Author: Wylie Garvin
Date: 18:53:16 01/31/02
Go up one level in this thread
On January 28, 2002 at 08:36:15, Sune Fischer wrote:
>Hi,
>
>I'm in the process of rewriting my entire movegen, now I'm going to need
>bitboards I've decided, but it seems there are different approaches.
>
>I found this link (it was actually dead, but google had it cached so I put it up
>for a short while)
>http://www.fys.ku.dk/~fischer/Temp/New%20Technology.htm
>
>It is about reversed bitboards, the author claims it is faster than rotated:
>
>"When taking account of memory latencies, calculating the piece attacks using
>the forward and reverse bitboards can be done significantly faster due to total
>independence on lookup tables and complex calculations.

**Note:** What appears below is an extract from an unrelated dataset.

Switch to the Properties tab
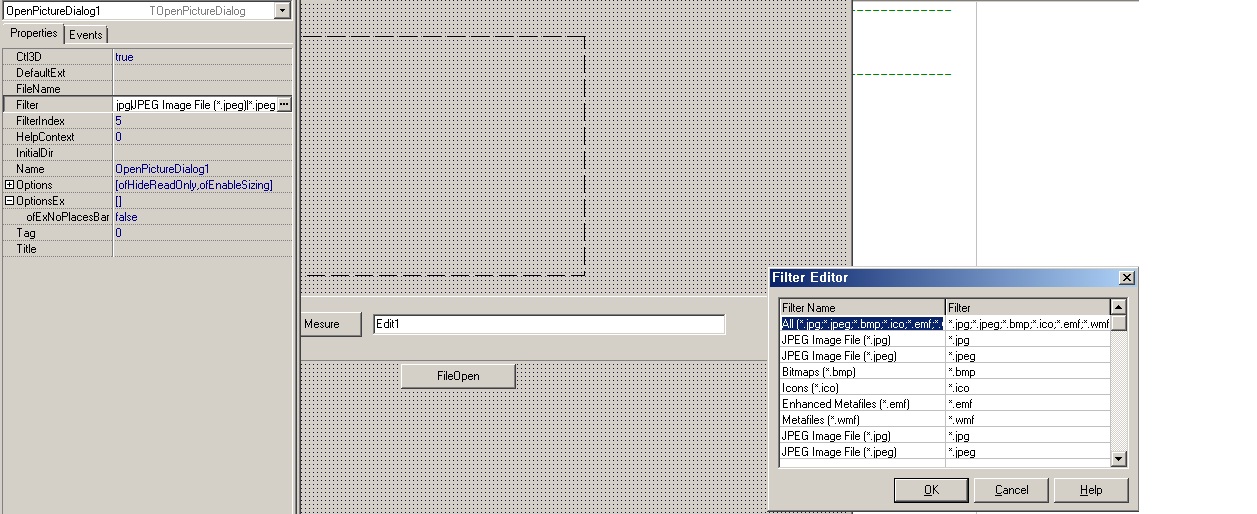Viewport: 1257px width, 514px height. pos(34,34)
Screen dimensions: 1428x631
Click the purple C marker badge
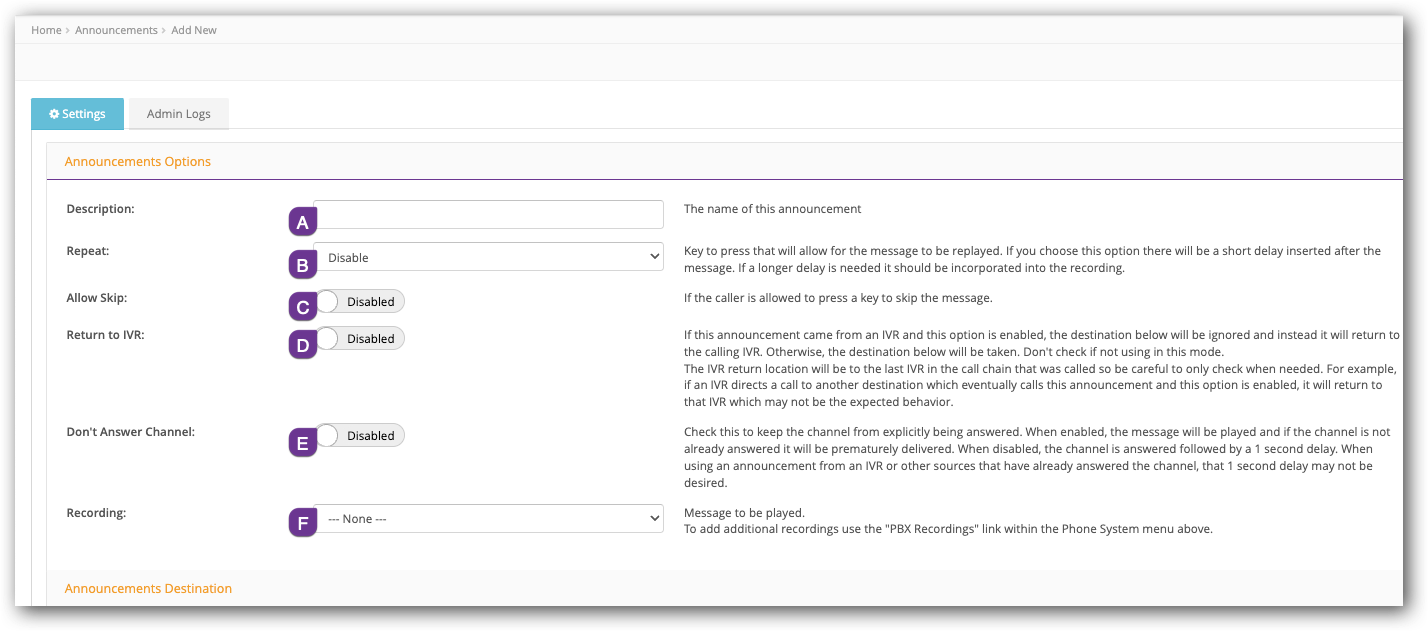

There are a few slight
>snags with the diagonal calculations, but they are minor."
>
>
>His description ("significantly faster") entrigues me (hehe) but I can't find
>anything else on reversed bitboards and I've never heard of them before.
>
>What's the catch, is there something he is not telling?
>
>-S.
Hi Sune,
Here's the thing--on machines which DON'T have bit-scan instructions, you
need some technique which can tell you where the "ray" of reachable squares for
a sliding piece ends.
The "rotated bitboard" approach lets you do a little bit of shifting and
masking to come up with an "occupancy number" for a rank/file/diagonal (i.e. of
which there are 4 per square), which then indexes into a LARGE table (I think
it's about 512KB) to return the desired bitboard with the reachable squares
along that rank/file/diagonal. 512kb is punishing on your cache though, so you
can merge together adjacent results and do an additional masking afterwards
(i.e. if looking up along a file, have the files for all 8 ranks combined into
one result board. if looking up along diagonals, combine by either rank or
file). This reduces the occupancy tables to about 32kb.
The "reversed bitboard" approach takes advantage of the way arithmetic carry
works to locate the end of the ray for you. You take all pieces, mask with the
appropriate *ray* (i.e. of which there are 8 per square) and do the b^(b-1)
trick or some variant. The reason you need to maintain a reversed bitboard is
simply that arithmetic carry only goes in one direction! The main problem with
the reversed-bitboard approach seems to be that it *can* be costly, if you are
not careful, to combine the forward and reversed bitboards. In particular, you
have managed to avoid using a table by using this technique, so now you need
some efficient way to reverse the generated mask. Note you can do this BEFORE
anding the mask with the appropriate ray again...i.e. you can do it while it has
the form 0000..11111..0000, i.e. A 0's, B 1's and C 0's. In this case the
reversed mask has C 0's, B 1's and A 0's, and in theory you could do the
reversal with a single left or right shift, if you knew how far to shift it.
When I was thinking of coding this up in assembly for the Pentium, my
strategy was:
(1) Use BSR/BSF (the bit-scan instructions on Intel) to discover A and C.
(2) shift the result left by C (so it now has the form 1111..0000000).
(3) shift the result right by A.
But doing this efficiently was still pretty complicated, and finally I clued
in to the obvious better way of doing it (on Intel hardware anyway).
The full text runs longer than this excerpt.